The office supplies company Staples has now entered the grammar market with a quiz that, like all the others in the same style, is ill-informed and promotes false ideas about grammar. Most of the questions are not about grammar at all, but about spelling, punctuation and vocabulary. Those that are about grammar trot out the same old phoney advice. Here are three examples.

Question 5 asks us to choose the right pronoun in the sentences The car beeped at Jon and I / me and  Karen and I / me went on holiday. Well, of course, they want us to choose me in the first and I in the second. The explanation given for the first is the same old unthinking one about what you would say if you removed Jon and. Well, yes, you’d say me, but, as the authors of ‘The Cambridge Grammar of the English Language’ write, ‘why should we simply assume that the grammatical rules for case assignment cannot differentiate between a coordinated and a non-coordinated pronoun?’ Elsewhere they write that the construction with and I is ‘used by many highly educated people with social prestige in the community; it should therefore be regarded as a variant Standard English form.’ The second sentence that the quizzers want us to produce is Karen and I went on holiday, disregarding the fact that for many speakers of Standard English the informal construction will be Me and Karen went on holiday.

Question 7 wants us to write Phones that have cameras are generally more expensive rather than Phones which have cameras are generally more expensive, giving the inadequate and misleading explanation ‘You can remove the clause containing which from a sentence without changing the meaning. That, however, is necessary’. What’s behind this is the shibboleth that a defining relative clause must begin with that, not which. This is simply untrue.

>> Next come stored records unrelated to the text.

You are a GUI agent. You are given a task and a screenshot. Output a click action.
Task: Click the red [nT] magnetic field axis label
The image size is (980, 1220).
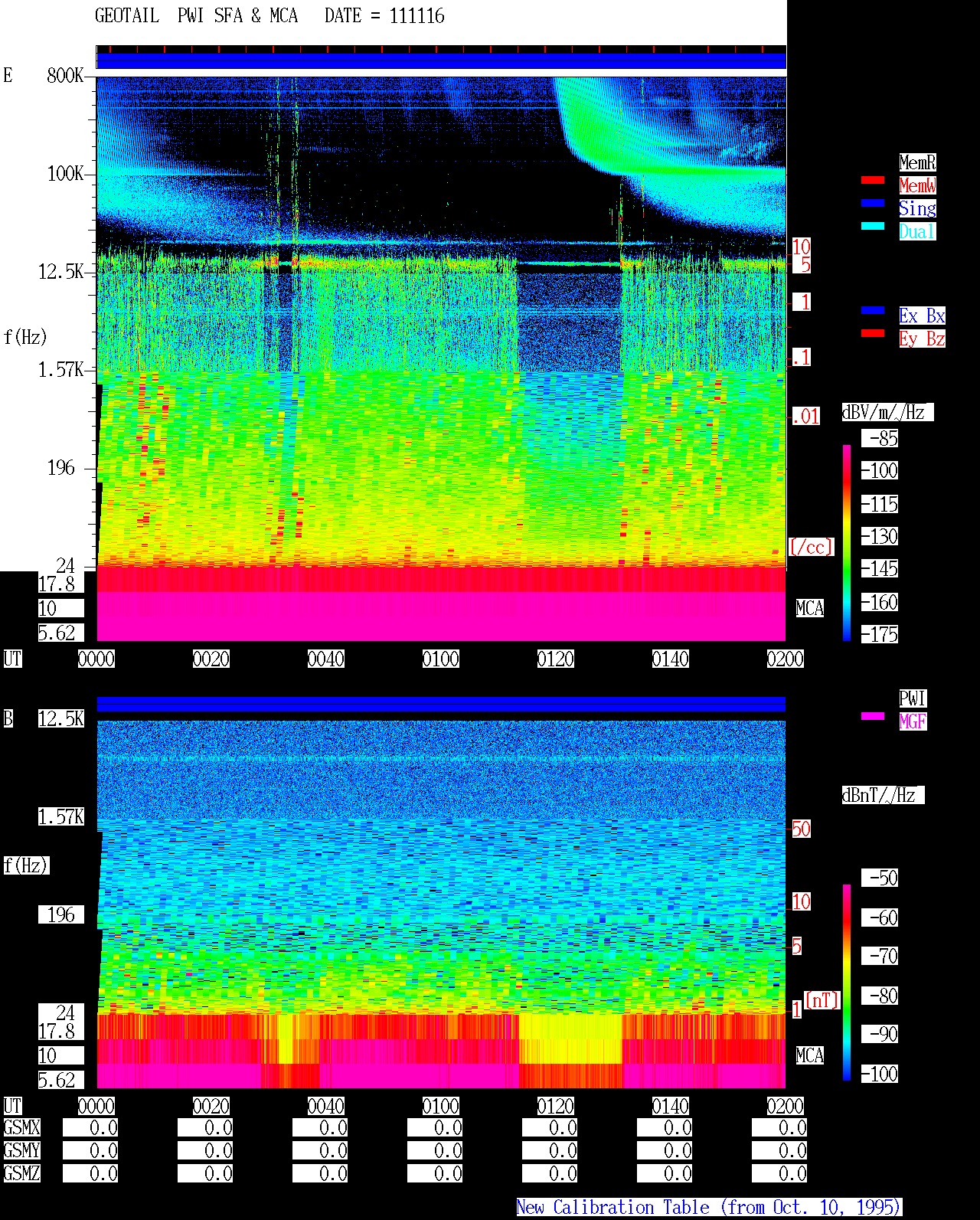tap(822, 1000)
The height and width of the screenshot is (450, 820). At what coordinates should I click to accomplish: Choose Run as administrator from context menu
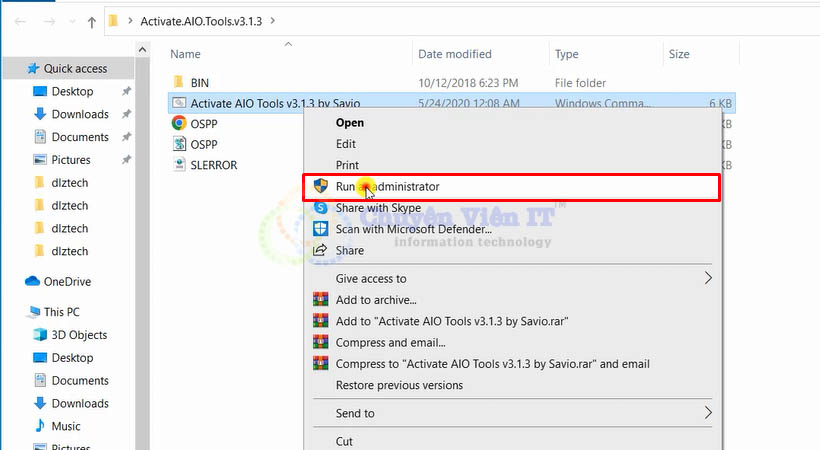coord(387,187)
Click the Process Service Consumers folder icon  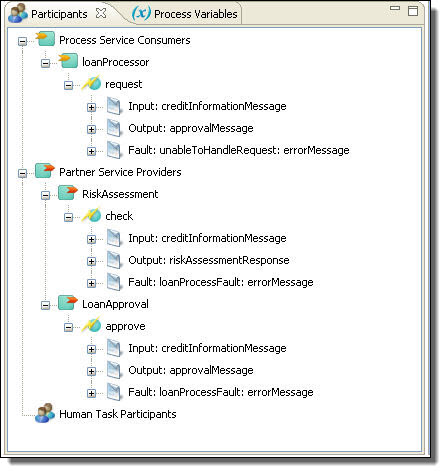[45, 39]

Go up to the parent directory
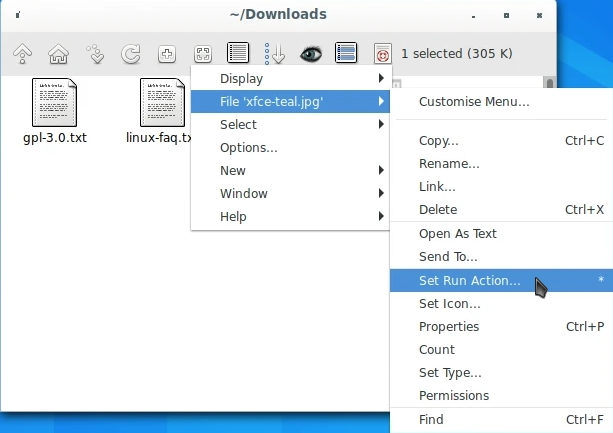24,54
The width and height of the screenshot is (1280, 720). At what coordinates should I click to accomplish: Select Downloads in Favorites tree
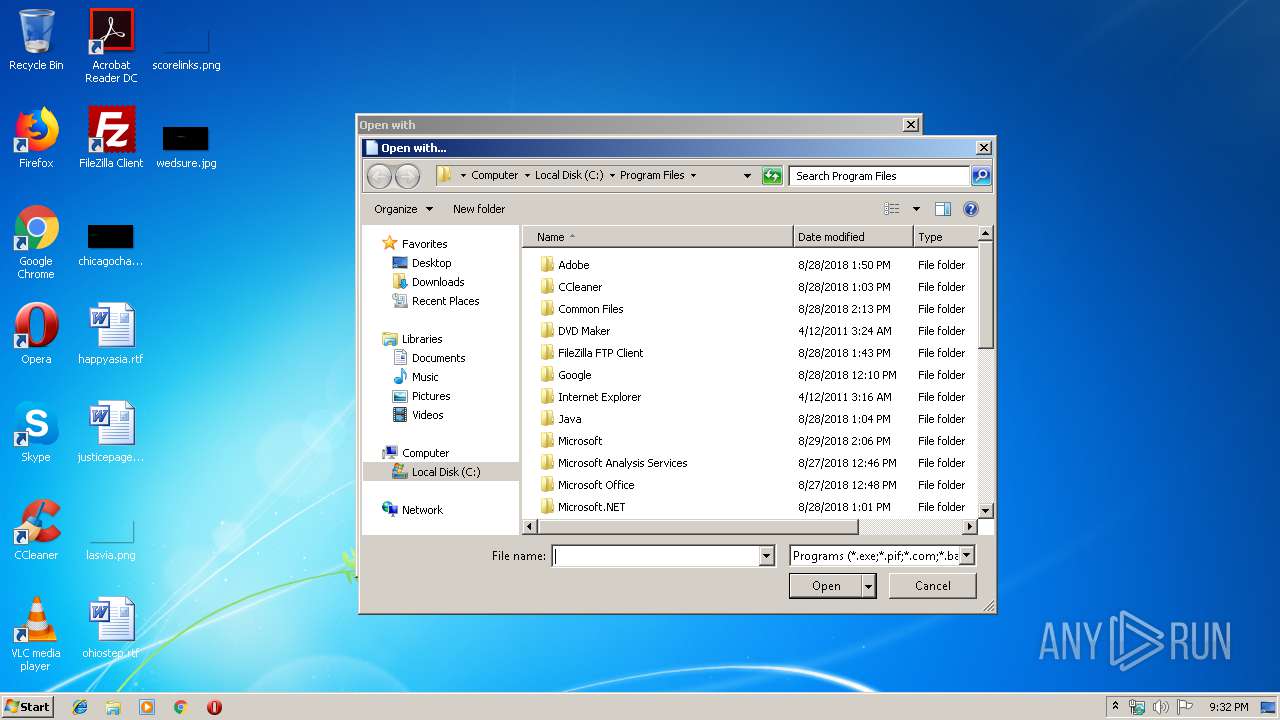click(x=438, y=282)
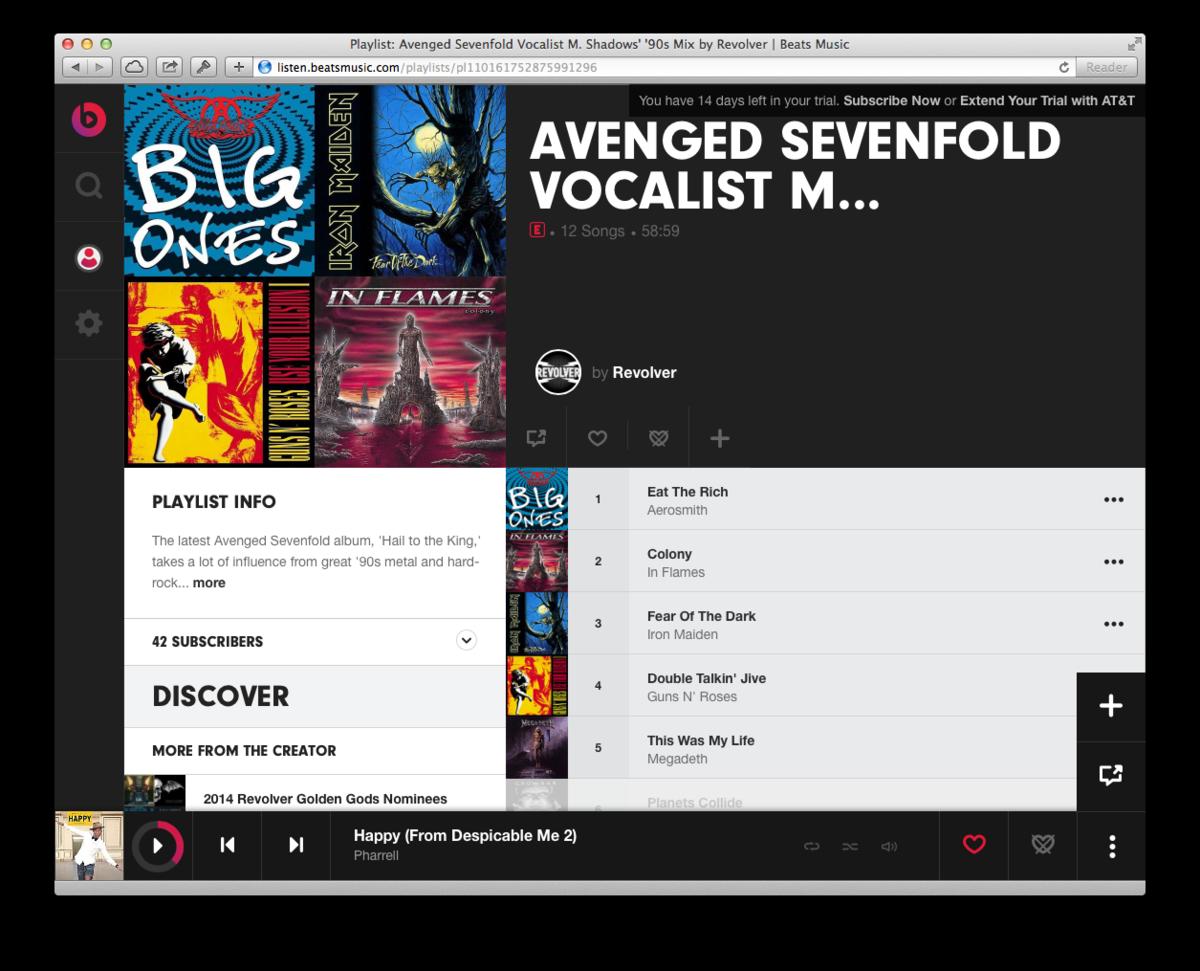Open more options for Eat The Rich
The image size is (1200, 971).
coord(1114,500)
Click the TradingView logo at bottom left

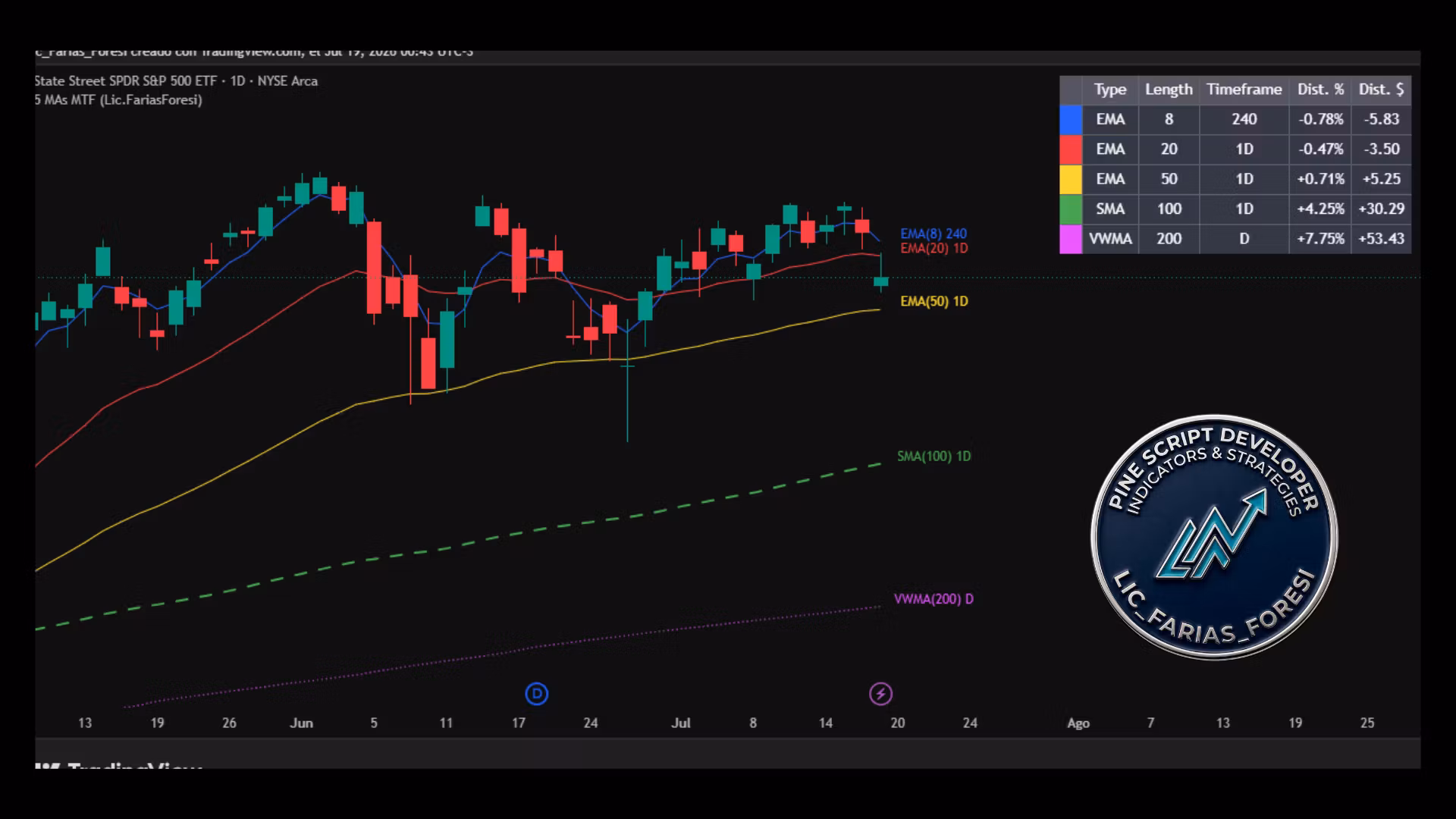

Question 14 invites us to agree that saying Whom did you see in the bar last night? is normal English. It isn’t. Whom is reserved for formal contexts, and to use it in informal contexts such as this is to be insensitive to the way in which language adapts itself to the social situations in which we use it.

You can read about most of the points raised in the quiz, and more, in my series of posts about the Negative Canon. Better still, consult  a proper grammar book.